Elsevier

NeuroImage

Volume 49, Issue 1, 1 January 2010, Pages 121-126
NeuroImage

Reduced serotonin transporter binding in the insular cortex in patients with obsessive–compulsive disorder: A [11C]DASB PET study

https://doi.org/10.1016/j.neuroimage.2009.07.069Get rights and content

Abstract

The serotonin transporter (5-HTT) and other markers of the serotonergic system have been of interest in the pathophysiology of obsessive-compulsive disorder (OCD). Previous studies using single photon emission computed tomography (SPECT) with [123I]β-CIT or positron emission tomography (PET) with [11C]McN5652 have not shown consistent findings about 5-HTT in OCD patients. The aim of the present study was to investigate 5-HTT binding using [11C]DASB, which has higher selectivity or specific binding-to-nonspecific binding ratios for 5-HTT compared to the aforementioned radioligands. Four drug-naive and 6 drug-free patients with OCD who were free of comorbid depression and 18 gender and age-matched healthy subjects underwent PET scans with [11C]DASB. The severity of OCD was assessed by Yale–Brown Obsessive–Compulsive Scale (Y-BOCS) (mean ± SD: 22 ± 7.6, range: 7–32). The binding potential (BPND) of [11C]DASB was calculated using a two-parameter multilinear reference tissue model (MRTM2). The parametric images of BPND were analyzed using a statistical parametric mapping system. Significant reductions of BPND were observed in the right posterior and left anterior insular cortices in patients with OCD compared to controls. Region-of-interest analysis has also confirmed significant reduction of BPND in the insular cortex. Although significantly reduced BPND in the orbitofrontal cortex was also observed in patients with OCD compared to controls, this finding should be considered with caution because of the very low 5-HTT binding in the region. On the other hand, no significant correlation was observed between the Y-BOCS score and BPND. The change in [11C]DASB binding in the insular cortex suggests that dysfunction of the serotonergic system in the limbic area might be involved in the pathophysiology of OCD.

Introduction

Obsessive–compulsive disorder (OCD) is a common chronic psychiatric disorder characterized by recurrent obsessions and compulsions. OCD has a high lifetime prevalence rate of 2–3% in the general population and is considered to be among the twenty leading causes of disability in the United States and other countries (Michaud et al., 2006). Based on a number of pertinent findings, such as the effect of serotonin reuptake inhibitors (SSRIs), high comorbidity of depression, reduced densities of platelet serotonin transporter (5-HTT), and the association of 5-HTT gene polymorphism in OCD (Greist and Jefferson, 1998, Greist et al., 1995, Lin, 2007, March et al., 1997), the serotonergic system including 5-HTT has attracted considerable attention in relation to the pathophysiology of OCD.
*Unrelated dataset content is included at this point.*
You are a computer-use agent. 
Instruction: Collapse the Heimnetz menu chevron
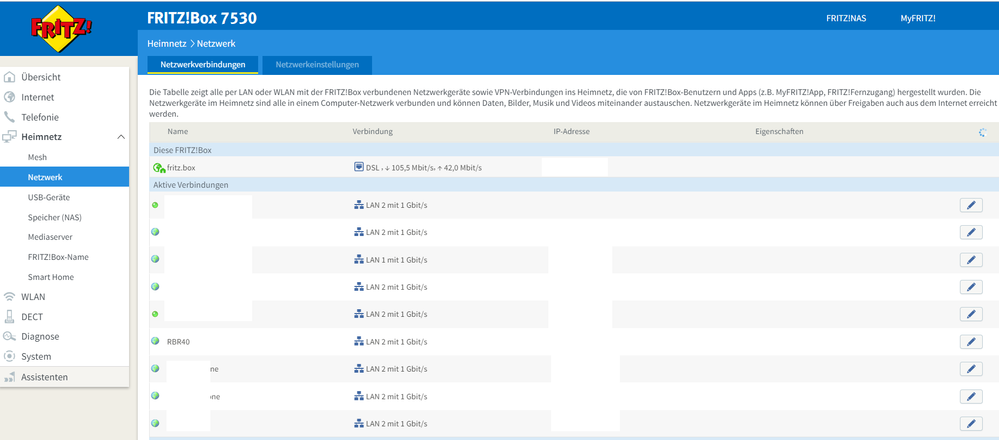tap(121, 137)
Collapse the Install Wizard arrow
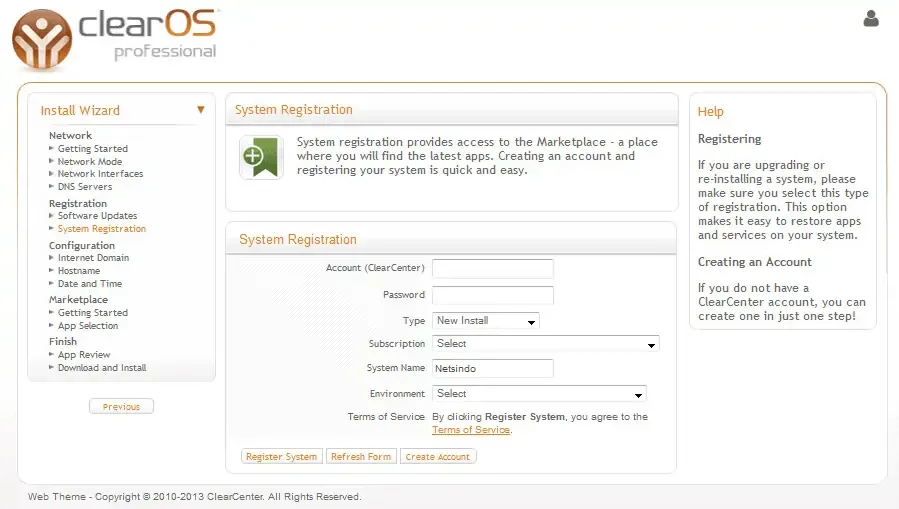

5-HTT in living human brain can be measured by positron emission tomography (PET) and single photon emission computed tomography (SPECT) with several radioligands. Inconsistent findings in [123I]β-CIT binding in the thalamus and midbrain of patients with OCD were reported by SPECT studies (Hesse et al., 2005, Pogarell et al., 2003, Simpson et al., 2003, Stengler-Wenzke et al., 2004, Zitterl et al., 2007). Since [123I]β-CIT also has affinity to dopamine transporter, it is not an ideal radioligand for quantifying 5-HTT. In a prior PET study using [11C]McN5652, a selective radioligand for 5-HTT, no significant differences were observed in patients with OCD compared to normal subjects (Simpson et al., 2003). However, [11C]McN5652 shows relatively higher nonspecific binding and lower specific binding-to-nonspecific binding ratios compared to [11C]DASB (Huang et al., 2002), a radioligand with higher specific binding to 5-HTT (Wilson et al., 2002) that allows the quantification of binding of not only 5-HTT-rich regions but also relatively low density regions such as cerebral cortices (Ichise et al., 2003, Kim et al., 2006). The aim of the present study was to investigate 5-HTT in the brain of patients with OCD using [11C]DASB.

Section snippets

Subjects

Ten patients with OCD and 18 healthy control subjects participated in this study. All patients met DSM-IV criteria for OCD. Clinical diagnosis was completed by three trained psychiatrists. Based on conventional unstructured interviews and medical histories, we excluded patients with psychiatric disorders other than OCD, such as current major depressive disorder, schizophrenia, bipolar disorders, other anxiety disorders, and substance abuse. To rule out somatic disorders, all patients underwent

Results

SPM analysis of BPND parametric images revealed significant reductions in the right posterior and left anterior insular cortex in the patients with OCD compared to healthy controls (Fig. 1).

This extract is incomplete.